In their turn, these terms of meaning generated additional attributes, which together comprised the- sense of the concept of folklore in common use, in print, and in speech. The cloak of tradition concealed the identity of those who authored folktales, ballads, and proverbs, and transmission from generation to generation obscured their origins.

Thus, by default rather than merit, anonymity became an earmark of folklore. Indigenous prose or poetry became part of folklore only after the memory of its creator had been erased. Then, the seal of anonymity sanctioned tradition as genuine. It legitimized songs and tales as integral parts of the cultural heritage of society.

Yet, the anonymity of folk narratives, rhymes, and riddles hardly solved the enigma of origin. The responsibility for authorship had to be placed in the hands of some creator, divine or human. So, in the absence of any individual who could justifiably and willingly claim paternity of myths and legends, the entire community was held accountable for them. After all, the existing evidence appeared to support such an allegation. Narrators and singers often attribute their tales and songs not to a single individual, but to the collective tradition of the community. Even in the exceptional cases in which they indeed claimed authorship, they succeeded in unveiling analogues in their own and other traditions. Such parallels cast doubt upon any contentions for originality and sustained the assertion of the communality of folklore.
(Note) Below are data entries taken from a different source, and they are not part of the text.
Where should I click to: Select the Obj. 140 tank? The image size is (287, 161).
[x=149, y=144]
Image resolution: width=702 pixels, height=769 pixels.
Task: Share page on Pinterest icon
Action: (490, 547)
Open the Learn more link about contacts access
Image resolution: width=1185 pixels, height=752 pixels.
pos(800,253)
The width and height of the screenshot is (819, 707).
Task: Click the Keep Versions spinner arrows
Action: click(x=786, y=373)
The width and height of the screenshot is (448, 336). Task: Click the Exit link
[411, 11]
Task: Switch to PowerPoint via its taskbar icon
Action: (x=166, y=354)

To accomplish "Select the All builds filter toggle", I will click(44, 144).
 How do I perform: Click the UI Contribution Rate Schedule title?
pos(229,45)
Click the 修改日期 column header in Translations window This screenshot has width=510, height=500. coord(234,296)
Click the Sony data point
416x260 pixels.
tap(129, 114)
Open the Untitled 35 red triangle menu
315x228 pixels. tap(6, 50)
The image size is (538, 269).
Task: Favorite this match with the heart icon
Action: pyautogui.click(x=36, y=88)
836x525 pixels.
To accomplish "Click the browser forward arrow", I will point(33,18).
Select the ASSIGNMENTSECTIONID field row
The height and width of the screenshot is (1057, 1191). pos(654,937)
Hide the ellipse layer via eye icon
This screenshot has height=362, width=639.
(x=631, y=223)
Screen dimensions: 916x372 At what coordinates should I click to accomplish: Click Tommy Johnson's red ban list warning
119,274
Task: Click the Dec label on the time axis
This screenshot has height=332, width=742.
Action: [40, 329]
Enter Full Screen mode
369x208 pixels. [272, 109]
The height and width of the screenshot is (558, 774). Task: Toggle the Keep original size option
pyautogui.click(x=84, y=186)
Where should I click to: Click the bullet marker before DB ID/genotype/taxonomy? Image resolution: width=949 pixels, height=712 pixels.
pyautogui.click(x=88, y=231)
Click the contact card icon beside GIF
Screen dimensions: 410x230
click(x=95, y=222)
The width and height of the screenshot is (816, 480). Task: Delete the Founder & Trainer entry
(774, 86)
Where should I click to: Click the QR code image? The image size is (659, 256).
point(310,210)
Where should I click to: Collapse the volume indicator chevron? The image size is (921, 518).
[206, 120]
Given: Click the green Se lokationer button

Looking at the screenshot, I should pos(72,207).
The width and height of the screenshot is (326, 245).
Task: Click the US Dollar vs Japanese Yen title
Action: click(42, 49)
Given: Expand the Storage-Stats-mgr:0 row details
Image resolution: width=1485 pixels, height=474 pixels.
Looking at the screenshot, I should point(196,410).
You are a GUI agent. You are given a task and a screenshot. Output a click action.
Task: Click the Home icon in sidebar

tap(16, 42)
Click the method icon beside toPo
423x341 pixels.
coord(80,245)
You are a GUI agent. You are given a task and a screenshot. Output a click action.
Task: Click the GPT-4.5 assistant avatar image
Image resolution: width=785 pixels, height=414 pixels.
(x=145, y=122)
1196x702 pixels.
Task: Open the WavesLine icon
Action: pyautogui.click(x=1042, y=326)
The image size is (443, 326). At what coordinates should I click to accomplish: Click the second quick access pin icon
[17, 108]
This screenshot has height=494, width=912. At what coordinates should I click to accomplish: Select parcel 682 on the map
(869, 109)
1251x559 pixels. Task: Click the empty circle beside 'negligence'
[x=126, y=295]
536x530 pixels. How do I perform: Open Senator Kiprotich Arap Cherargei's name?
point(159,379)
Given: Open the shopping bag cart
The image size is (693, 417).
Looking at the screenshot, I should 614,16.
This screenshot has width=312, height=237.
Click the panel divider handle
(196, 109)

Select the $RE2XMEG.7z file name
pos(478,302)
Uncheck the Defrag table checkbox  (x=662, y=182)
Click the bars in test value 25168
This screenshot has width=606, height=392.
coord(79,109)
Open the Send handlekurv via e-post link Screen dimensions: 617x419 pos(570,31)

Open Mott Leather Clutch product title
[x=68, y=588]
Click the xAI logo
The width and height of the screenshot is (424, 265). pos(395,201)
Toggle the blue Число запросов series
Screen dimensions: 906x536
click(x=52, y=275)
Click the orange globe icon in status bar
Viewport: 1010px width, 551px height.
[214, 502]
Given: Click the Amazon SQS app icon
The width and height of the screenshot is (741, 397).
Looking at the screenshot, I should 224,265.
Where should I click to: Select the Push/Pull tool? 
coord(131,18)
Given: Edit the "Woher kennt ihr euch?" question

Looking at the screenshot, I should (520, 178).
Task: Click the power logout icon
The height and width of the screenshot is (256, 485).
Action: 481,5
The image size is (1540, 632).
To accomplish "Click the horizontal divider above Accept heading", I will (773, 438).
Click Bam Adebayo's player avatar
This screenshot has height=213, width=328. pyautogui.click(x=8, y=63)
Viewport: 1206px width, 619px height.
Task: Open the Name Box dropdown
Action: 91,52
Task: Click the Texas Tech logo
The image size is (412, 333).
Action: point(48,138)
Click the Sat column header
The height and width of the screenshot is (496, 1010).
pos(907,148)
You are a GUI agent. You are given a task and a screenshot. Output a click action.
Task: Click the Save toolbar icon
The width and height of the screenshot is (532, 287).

In fact, communality has become a central attribute in the formulation of the concept of folklore, and is rivaled only by “tradition.” There is no room in folklore for private tales and poems. Any expression has to pass through the sieve of communal approval before it can be considered folklore. But the identification of the processes that would justify the attribution of communality to any story or song has proved to be rather complex, even logically thorny. Are folktales and folksongs only in the communal domain, free to all to speak and sing, or should these “property rights” be limited to the moment of origin, thus regarding folk expressions to be of communal creation and solving along the way the question of authorship. Furthermore, how does the community foster its bond between people and their folklore, and exactly which of its aspects relate to the society at large: the themes, the language, the forms, or the particular tales, songs and proverbs? These and other issues are the whetstones that have sharpened debates that were crucial to the idea of folklore. From various viewpoints the attribute of communality implies communal creation, re-creation or, simply, expression.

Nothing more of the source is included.